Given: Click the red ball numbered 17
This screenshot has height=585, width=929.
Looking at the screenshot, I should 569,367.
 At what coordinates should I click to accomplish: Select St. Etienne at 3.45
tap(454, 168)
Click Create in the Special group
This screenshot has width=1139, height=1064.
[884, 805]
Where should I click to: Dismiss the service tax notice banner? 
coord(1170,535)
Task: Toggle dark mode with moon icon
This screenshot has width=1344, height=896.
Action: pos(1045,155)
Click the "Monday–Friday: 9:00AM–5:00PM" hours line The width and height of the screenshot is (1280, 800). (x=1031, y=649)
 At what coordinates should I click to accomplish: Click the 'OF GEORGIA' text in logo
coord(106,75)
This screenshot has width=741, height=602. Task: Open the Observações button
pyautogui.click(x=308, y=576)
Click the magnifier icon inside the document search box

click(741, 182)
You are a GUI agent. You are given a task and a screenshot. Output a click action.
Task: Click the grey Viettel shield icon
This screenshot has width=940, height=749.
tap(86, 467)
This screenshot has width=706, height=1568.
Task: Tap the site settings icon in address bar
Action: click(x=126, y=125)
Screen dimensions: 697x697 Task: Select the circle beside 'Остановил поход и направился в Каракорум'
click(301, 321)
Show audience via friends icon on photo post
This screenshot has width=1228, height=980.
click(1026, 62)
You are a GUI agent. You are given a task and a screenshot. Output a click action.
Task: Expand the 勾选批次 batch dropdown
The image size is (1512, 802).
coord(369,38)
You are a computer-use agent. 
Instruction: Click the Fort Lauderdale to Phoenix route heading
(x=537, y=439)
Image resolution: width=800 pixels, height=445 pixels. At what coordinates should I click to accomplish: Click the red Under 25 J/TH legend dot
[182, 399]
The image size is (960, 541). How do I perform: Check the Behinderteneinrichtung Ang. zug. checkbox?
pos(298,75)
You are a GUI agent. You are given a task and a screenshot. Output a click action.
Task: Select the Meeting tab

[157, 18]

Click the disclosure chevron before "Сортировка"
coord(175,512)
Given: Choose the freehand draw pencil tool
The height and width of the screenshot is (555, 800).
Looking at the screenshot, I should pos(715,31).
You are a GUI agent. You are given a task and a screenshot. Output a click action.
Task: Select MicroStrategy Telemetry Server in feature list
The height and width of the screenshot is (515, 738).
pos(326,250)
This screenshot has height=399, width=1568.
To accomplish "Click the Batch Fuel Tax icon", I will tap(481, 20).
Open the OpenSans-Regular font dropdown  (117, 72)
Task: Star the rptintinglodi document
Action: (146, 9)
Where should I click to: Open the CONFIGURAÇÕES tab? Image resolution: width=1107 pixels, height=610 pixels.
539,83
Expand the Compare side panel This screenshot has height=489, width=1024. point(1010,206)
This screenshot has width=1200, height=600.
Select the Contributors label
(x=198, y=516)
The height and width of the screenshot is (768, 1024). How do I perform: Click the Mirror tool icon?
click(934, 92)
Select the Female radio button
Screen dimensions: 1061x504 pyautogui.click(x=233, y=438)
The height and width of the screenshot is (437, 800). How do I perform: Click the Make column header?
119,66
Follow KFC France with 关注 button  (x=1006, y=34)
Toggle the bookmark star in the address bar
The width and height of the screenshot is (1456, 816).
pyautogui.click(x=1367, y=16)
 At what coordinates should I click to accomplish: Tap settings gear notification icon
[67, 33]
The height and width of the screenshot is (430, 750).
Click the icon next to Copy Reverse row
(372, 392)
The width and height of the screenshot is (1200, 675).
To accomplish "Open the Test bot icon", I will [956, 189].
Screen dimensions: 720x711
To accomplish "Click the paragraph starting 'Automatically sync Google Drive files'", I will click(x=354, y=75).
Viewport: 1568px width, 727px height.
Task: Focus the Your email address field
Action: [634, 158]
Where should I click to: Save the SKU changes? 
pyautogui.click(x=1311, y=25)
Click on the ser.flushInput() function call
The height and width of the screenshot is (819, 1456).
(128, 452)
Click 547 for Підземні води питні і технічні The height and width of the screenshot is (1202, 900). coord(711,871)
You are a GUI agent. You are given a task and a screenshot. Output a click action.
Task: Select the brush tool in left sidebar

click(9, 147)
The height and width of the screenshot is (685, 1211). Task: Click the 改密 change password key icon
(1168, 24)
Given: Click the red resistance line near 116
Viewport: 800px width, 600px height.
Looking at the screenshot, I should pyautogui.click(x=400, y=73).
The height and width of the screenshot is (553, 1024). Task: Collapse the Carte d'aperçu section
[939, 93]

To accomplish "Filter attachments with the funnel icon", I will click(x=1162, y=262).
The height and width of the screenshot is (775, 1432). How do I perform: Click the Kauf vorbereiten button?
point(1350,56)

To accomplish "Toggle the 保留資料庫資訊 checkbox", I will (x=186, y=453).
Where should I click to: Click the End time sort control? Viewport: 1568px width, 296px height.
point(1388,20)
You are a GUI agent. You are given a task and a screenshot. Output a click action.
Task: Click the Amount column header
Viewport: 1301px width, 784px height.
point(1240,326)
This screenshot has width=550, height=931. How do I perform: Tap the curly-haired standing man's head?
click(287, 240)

^^^^

Write down again, exactly as given, only the lines above that fall from the line with "The height and width of the screenshot is (819, 1456)." to the line with "Given: Click the red resistance line near 116", inclusive.

The height and width of the screenshot is (819, 1456).
(128, 452)
Click 547 for Підземні води питні і технічні The height and width of the screenshot is (1202, 900). coord(711,871)
You are a GUI agent. You are given a task and a screenshot. Output a click action.
Task: Select the brush tool in left sidebar

click(9, 147)
The height and width of the screenshot is (685, 1211). Task: Click the 改密 change password key icon
(1168, 24)
Given: Click the red resistance line near 116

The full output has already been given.